When bubbles are continuously released from a localised source at the bottom of a liquid layer, a bubble plume is produced. As the bubble plume rises due to its buoyancy, it entrains surrounding liquid, which is carried upward with the stream of bubbles. This dissertation investigates the effects of bubble size and density variation in the liquid on bubble plume behaviour and mixing pattern produced in the surrounding environment. The research was divided primarily into two areas. Firstly, the motion of a plume of low-Reynolds number bubbles in a stratified system consisting of two homogeneous layers of different densities was investigated. The liquid environment was of finite lateral extent. A theoretical model for the flow of the bubble plume and the surrounding liquid was developed. The theoretical predictions obtained were compared with new experimental results using plumes of small bubbles generated via electrolysis of an aqueous solution of sodium chloride and with previous experimental results (McDougall, 1978; Baines and Leitch, 1992).
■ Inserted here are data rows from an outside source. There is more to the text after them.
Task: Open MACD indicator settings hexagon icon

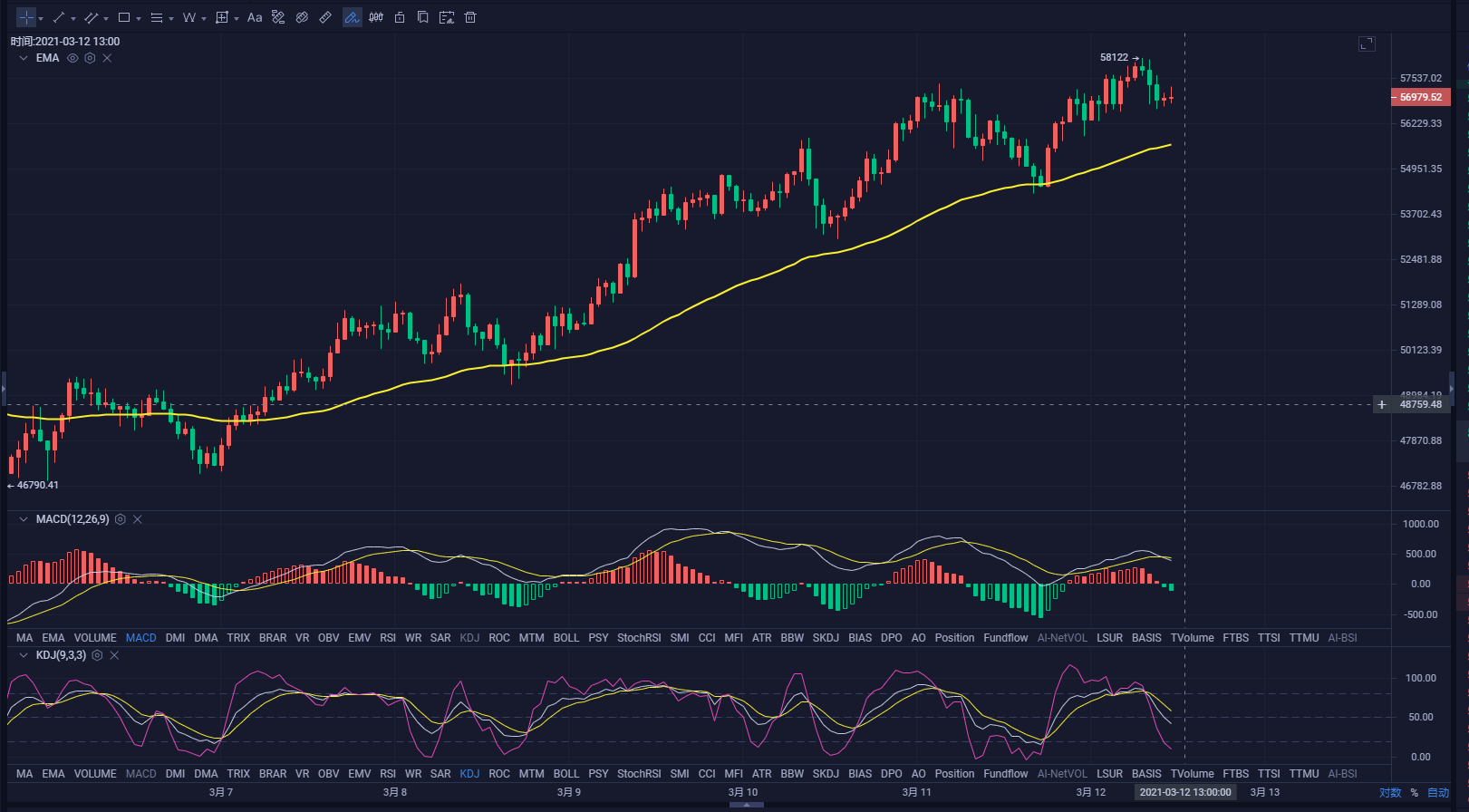Action: click(x=121, y=519)
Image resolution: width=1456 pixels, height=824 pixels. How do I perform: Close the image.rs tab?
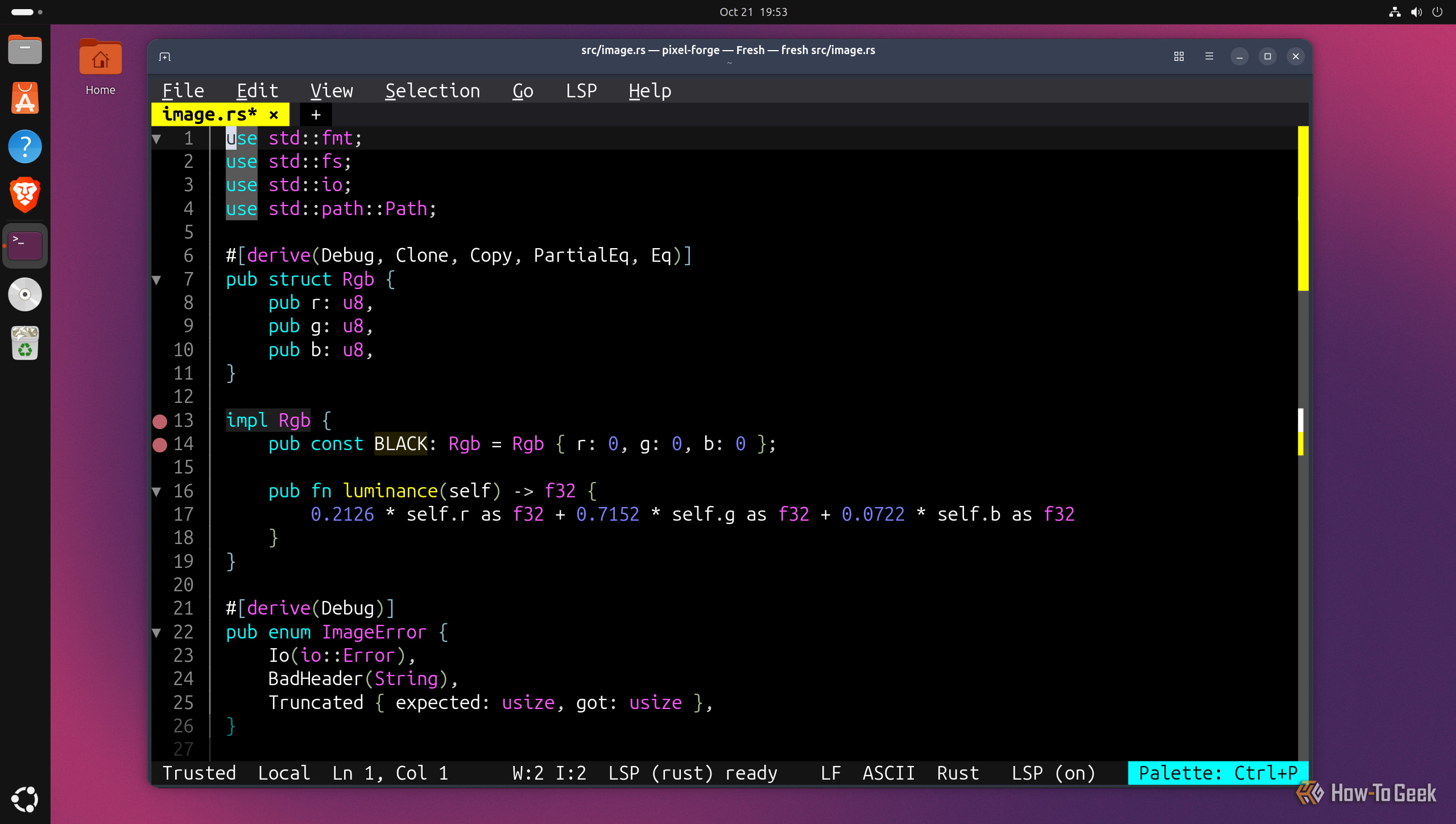274,115
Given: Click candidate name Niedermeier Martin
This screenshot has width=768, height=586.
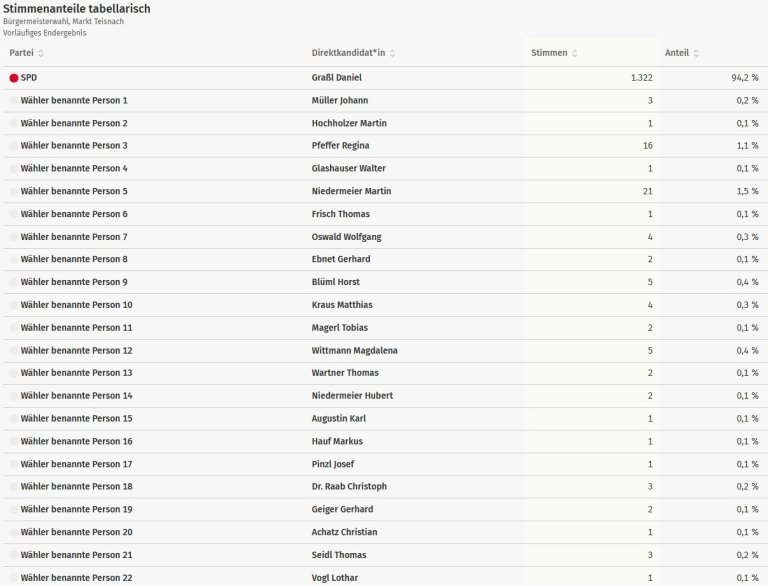Looking at the screenshot, I should (351, 191).
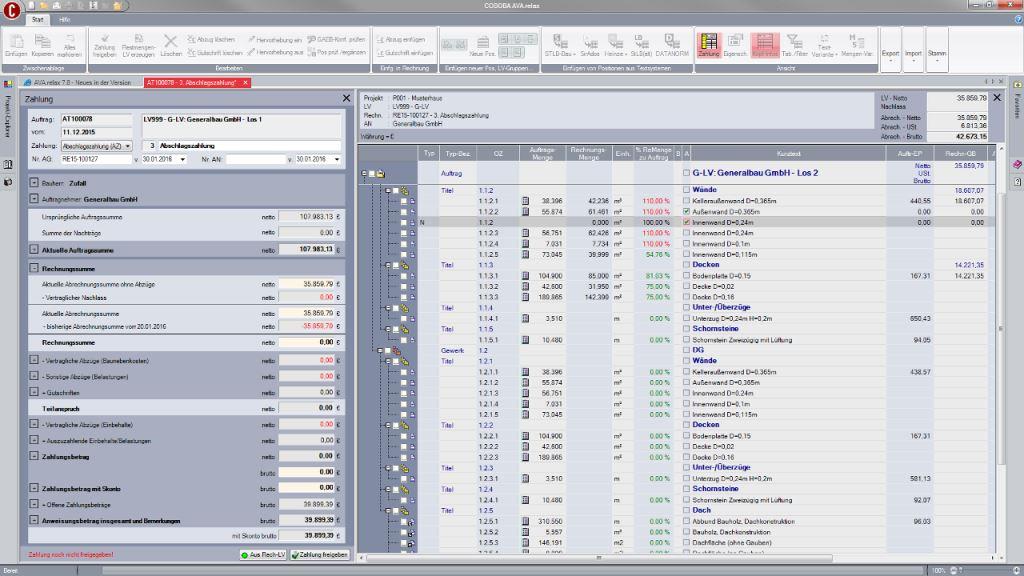Switch to AVA.relax 7.0 - Neues tab
Viewport: 1024px width, 576px height.
tap(80, 82)
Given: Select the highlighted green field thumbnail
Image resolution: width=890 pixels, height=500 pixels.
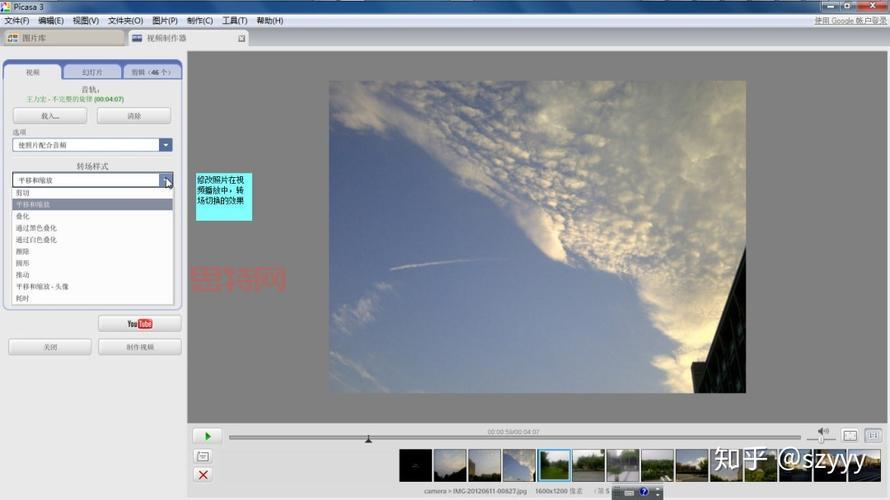Looking at the screenshot, I should coord(554,465).
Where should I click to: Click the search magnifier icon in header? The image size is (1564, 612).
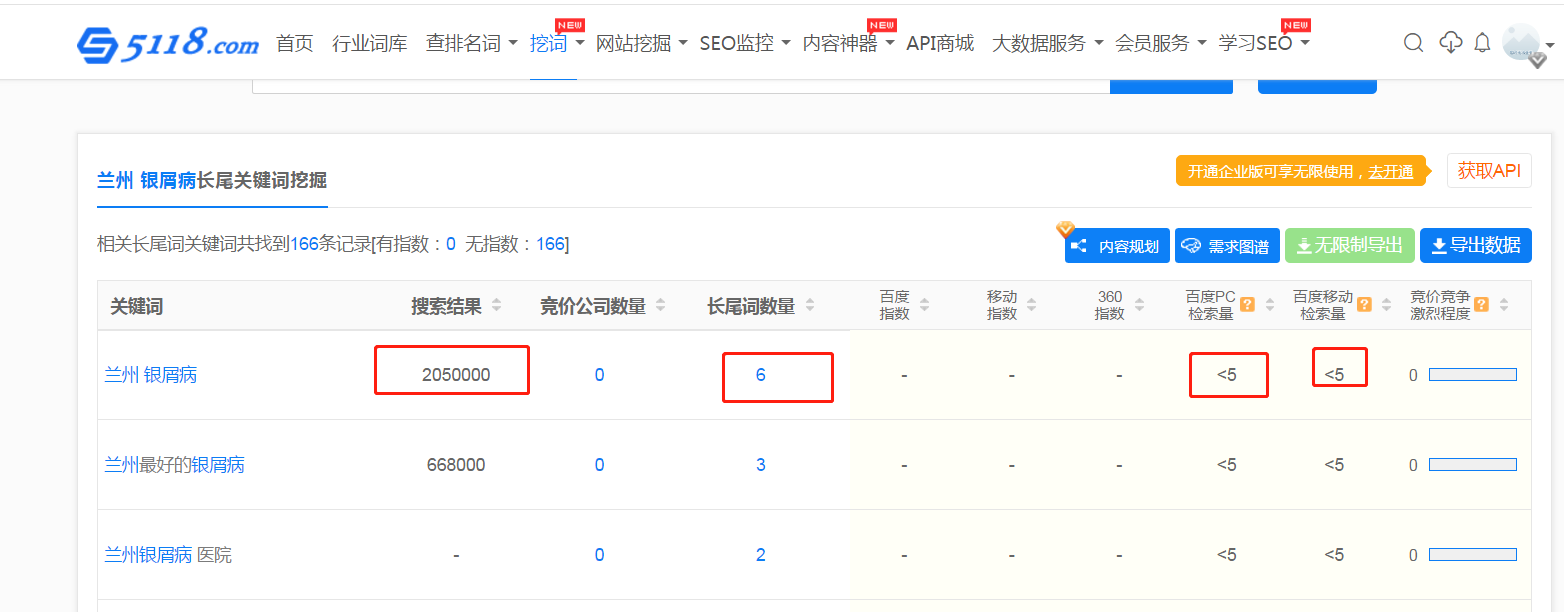[x=1413, y=43]
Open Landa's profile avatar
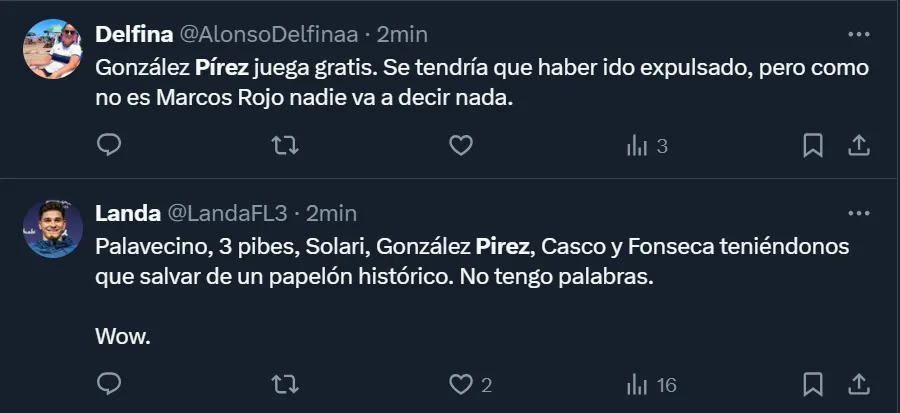900x413 pixels. 53,229
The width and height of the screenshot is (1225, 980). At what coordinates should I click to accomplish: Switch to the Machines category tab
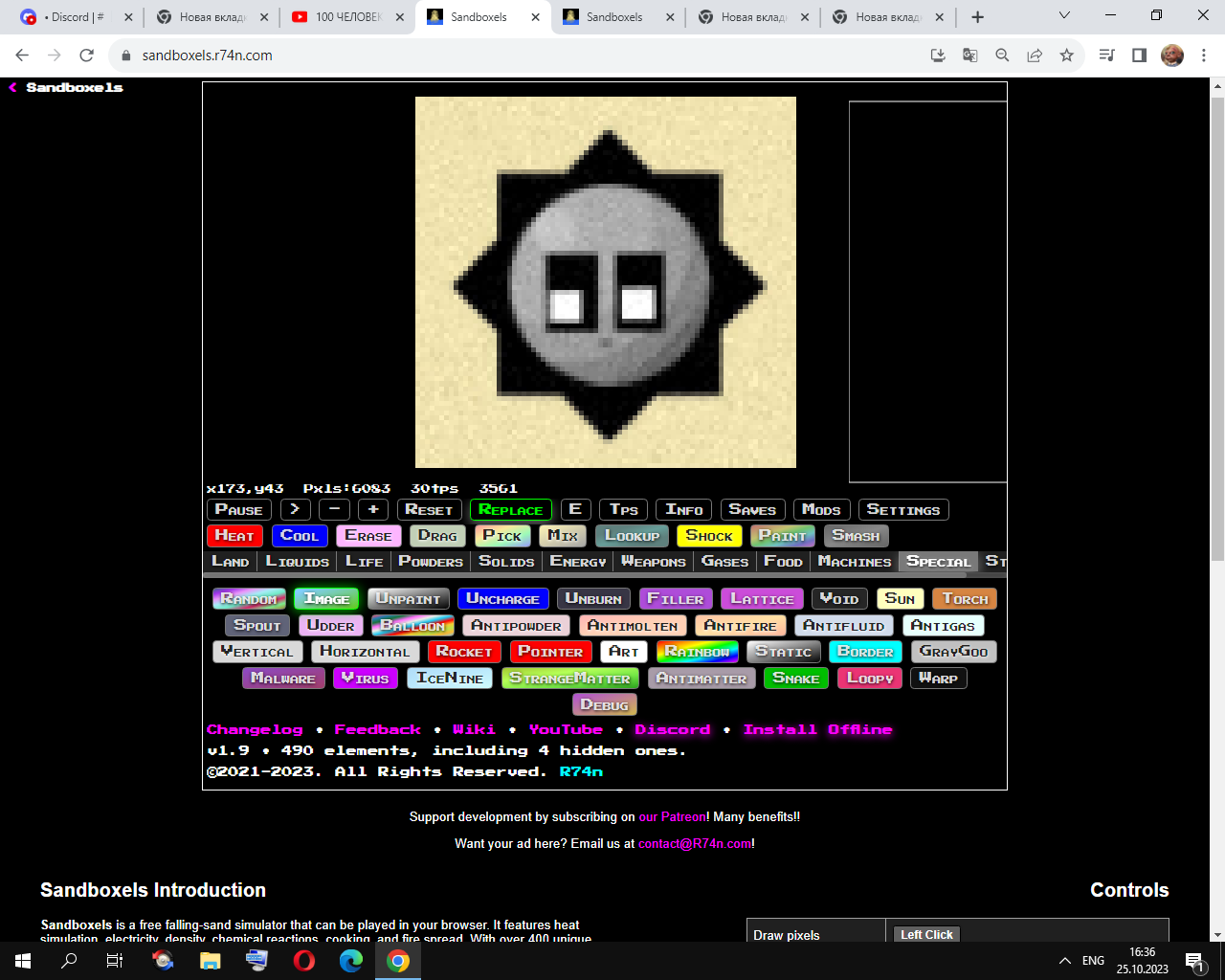click(x=854, y=562)
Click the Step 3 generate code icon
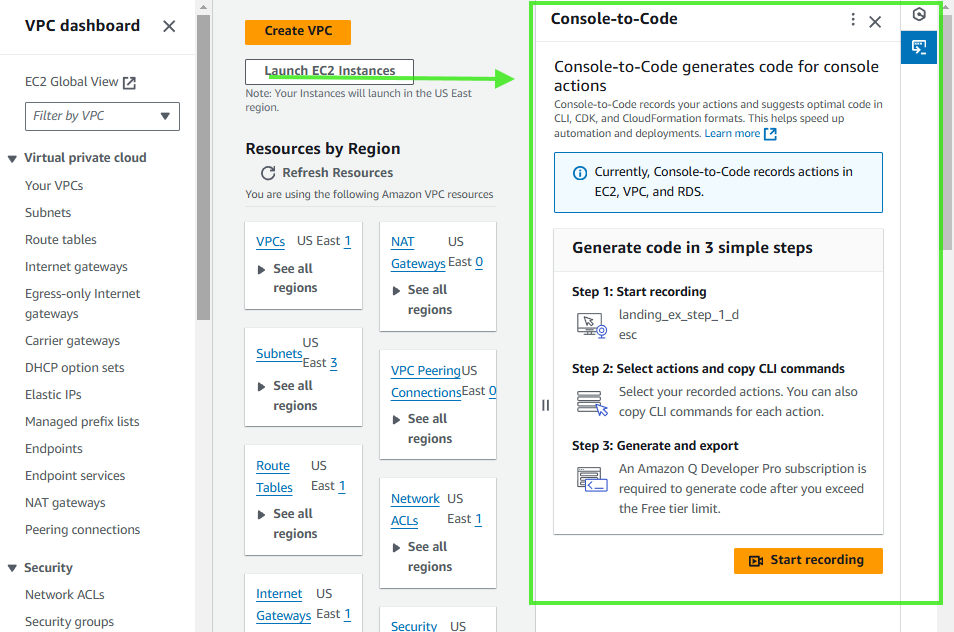Image resolution: width=954 pixels, height=632 pixels. pos(590,479)
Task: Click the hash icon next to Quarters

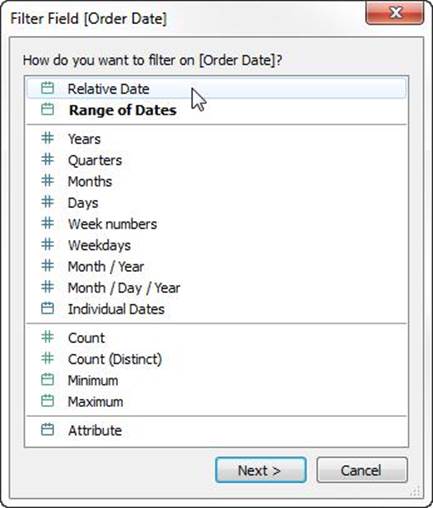Action: 47,159
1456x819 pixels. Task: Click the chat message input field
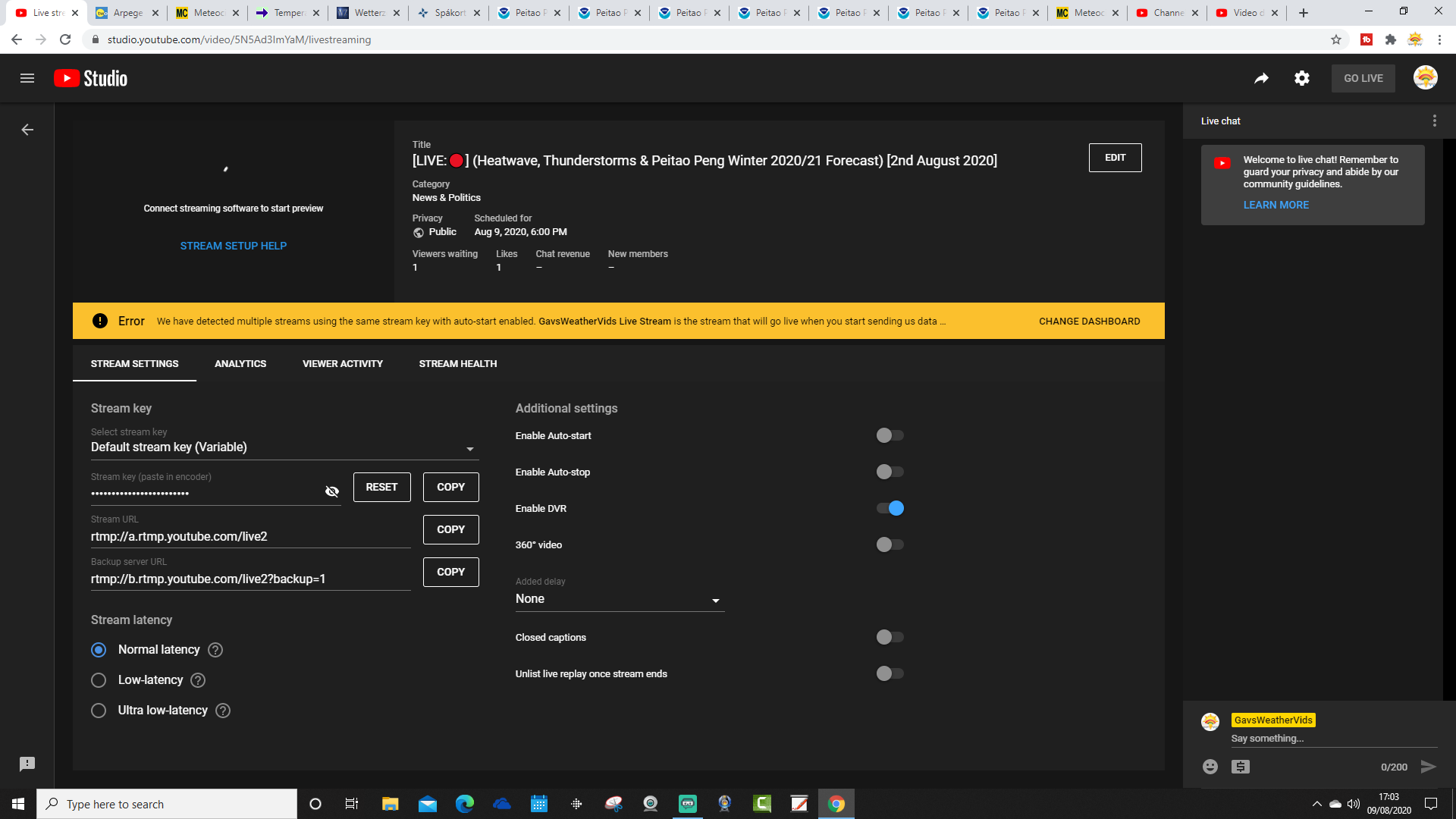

Secondly, a comparative study on the behaviour of a plume of large-Reynolds number bubbles in a stratified environment was carried out. The effect of the bubble size on plume structure and flow pattern was investigated. It was found that the wake transport led to an increase in the density at higher levels in the tank. This was at variance with the mixing induced by a plume of low-Reynolds number bubbles, which did not possess wakes but were more efficient at destratifying the lower regions of the tank (Chen and Cardoso, 2000). Coupling the radial density gradients and the continuous exchange of liquid between the plume and the surrounding environment, a dispersive effect on the density profile in the environment was observed. The experimental results showed that the extents of advection and dispersion in the environment depend on the size of individual bubbles and the degree of stratification in the environment. The theoretical model developed in this work was used to investigate the viability of using bubble plumes to induce mixing in reservoirs of liquefied petroleum gas.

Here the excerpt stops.